The representative body had argued, along with Meltwater News, that agencies should be free to receive online media monitoring services without incurring hefty charges.
But in a judgment issued on 26 November, Mrs Justice Proudman ruled that web links taken from online news sources are protected by copyright law.
Following this, PRCA chief executive Francis Ingham has just issued a video statement, in which he says: ‘Fifteen minutes ago the PRCA appealed last month’s High Court decision in favour of the NLA, on behalf of its members and the wider PR industry.’
He goes on to add: ‘We were disappointed by the High Court’s decision and believe it fundamentally to be flawed. We believe it risks putting an end to the freedom with which information can be shared on the Internet. The implication is that the mere act of browsing freely accessible websites will require a copyright licence.

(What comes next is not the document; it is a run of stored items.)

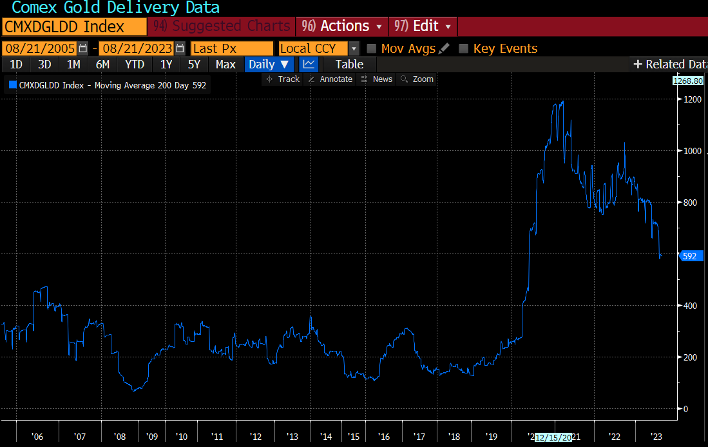708x448 pixels.
Task: Activate the Zoom tool
Action: (x=418, y=79)
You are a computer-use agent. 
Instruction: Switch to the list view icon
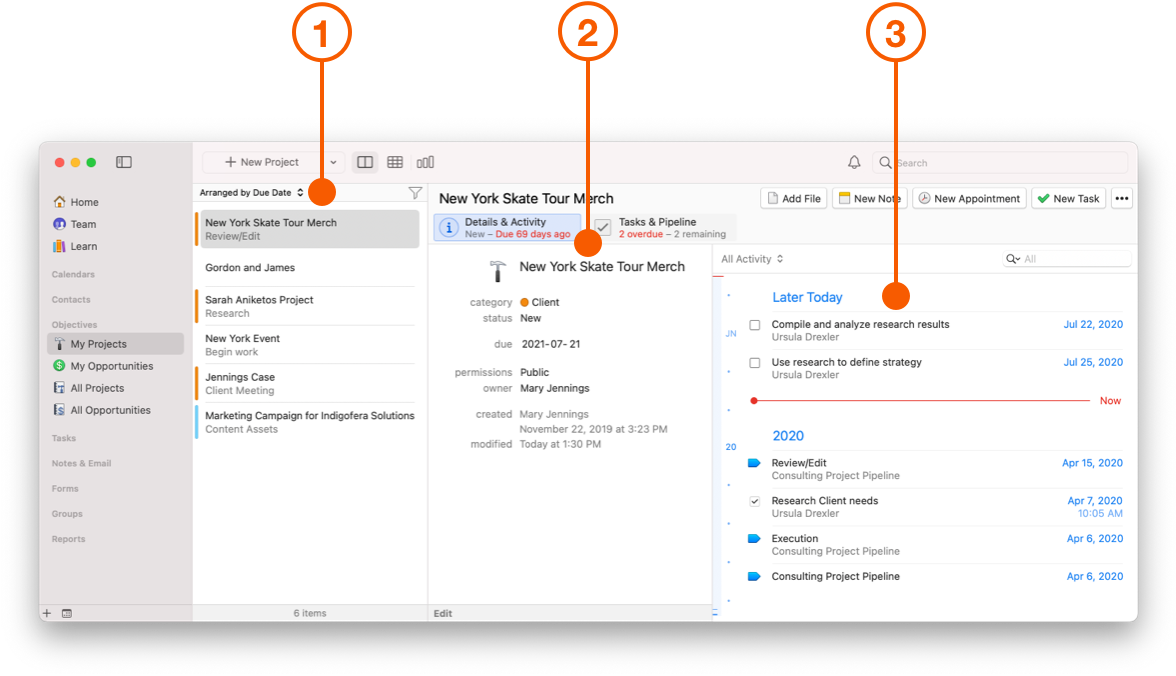coord(365,161)
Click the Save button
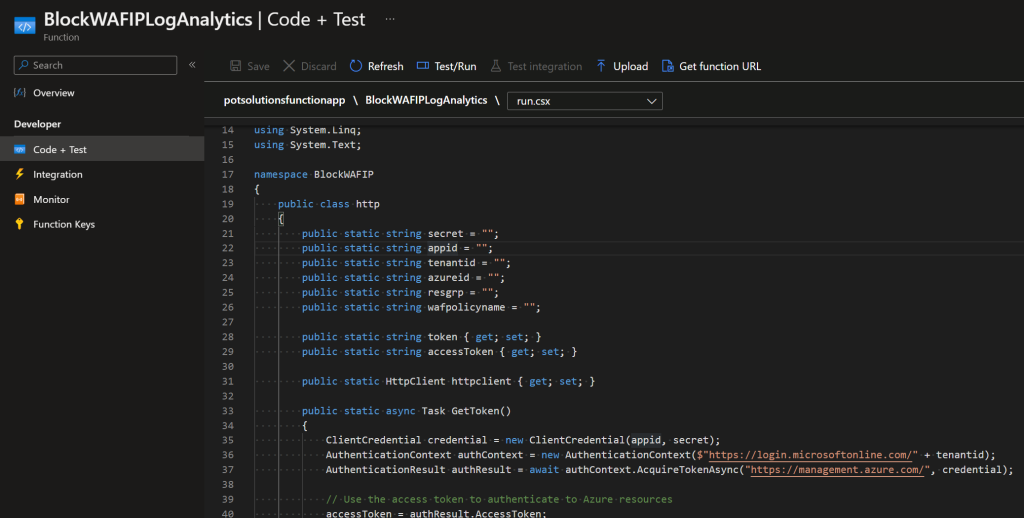The image size is (1024, 518). pos(249,66)
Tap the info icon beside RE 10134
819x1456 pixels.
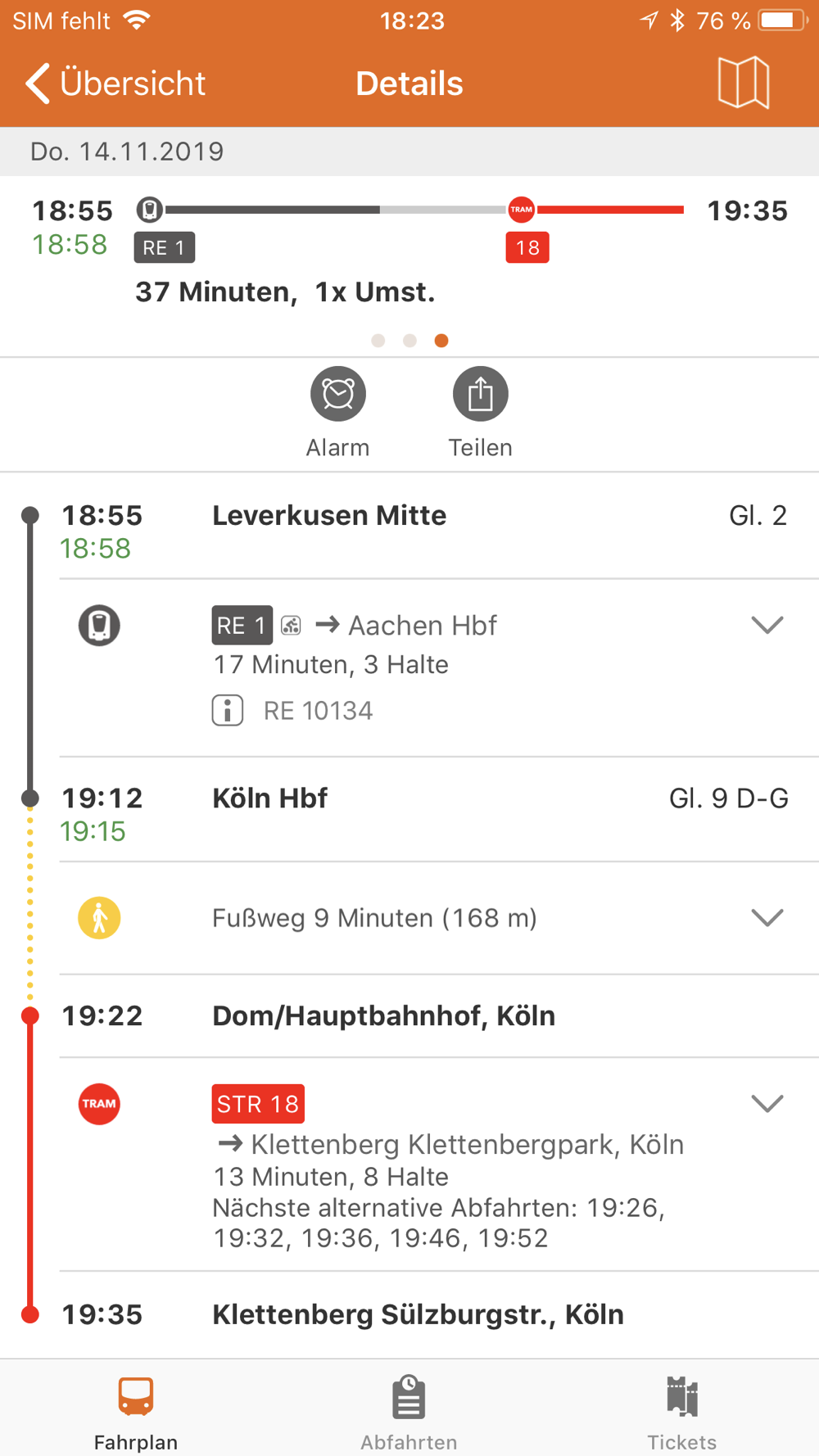pyautogui.click(x=228, y=710)
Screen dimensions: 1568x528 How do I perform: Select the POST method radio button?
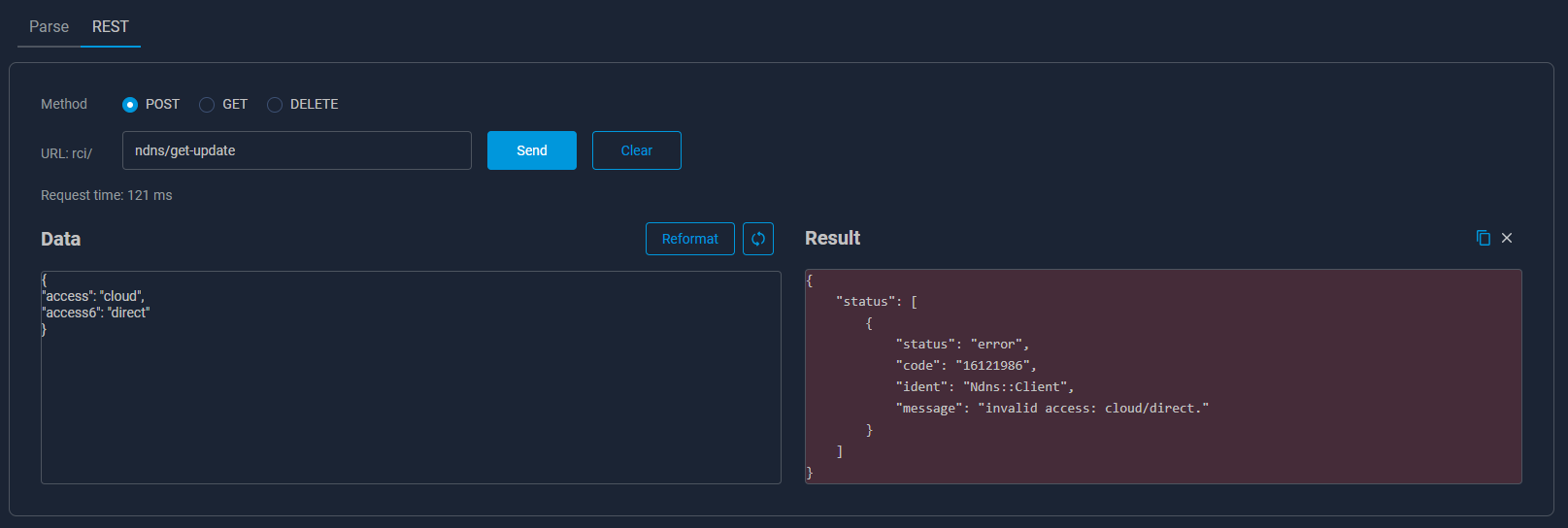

‘We are therefore appealing the decision. We anticipate that even if our appeal is unsuccessful, the Copyright Tribunal will find that the terms of the licences and the fees sought from customers are unreasonable and so will reduce the fees. In this event, end users will still be in a better position.’
To view Ingham’s full statement, go to prca.org.uk/nlaappeal.
NLA managing director David Pugh responded: ‘We expected the PRCA to appeal against the High Court’s decision and we hope it is heard as soon as possible.
‘The High Court ruled that businesses paying for Meltwater’s media monitoring service need to have an NLA licence and we hope that this ruling is upheld. This case is about the 5,000 companies trading in newspaper web content; not friends sharing links.’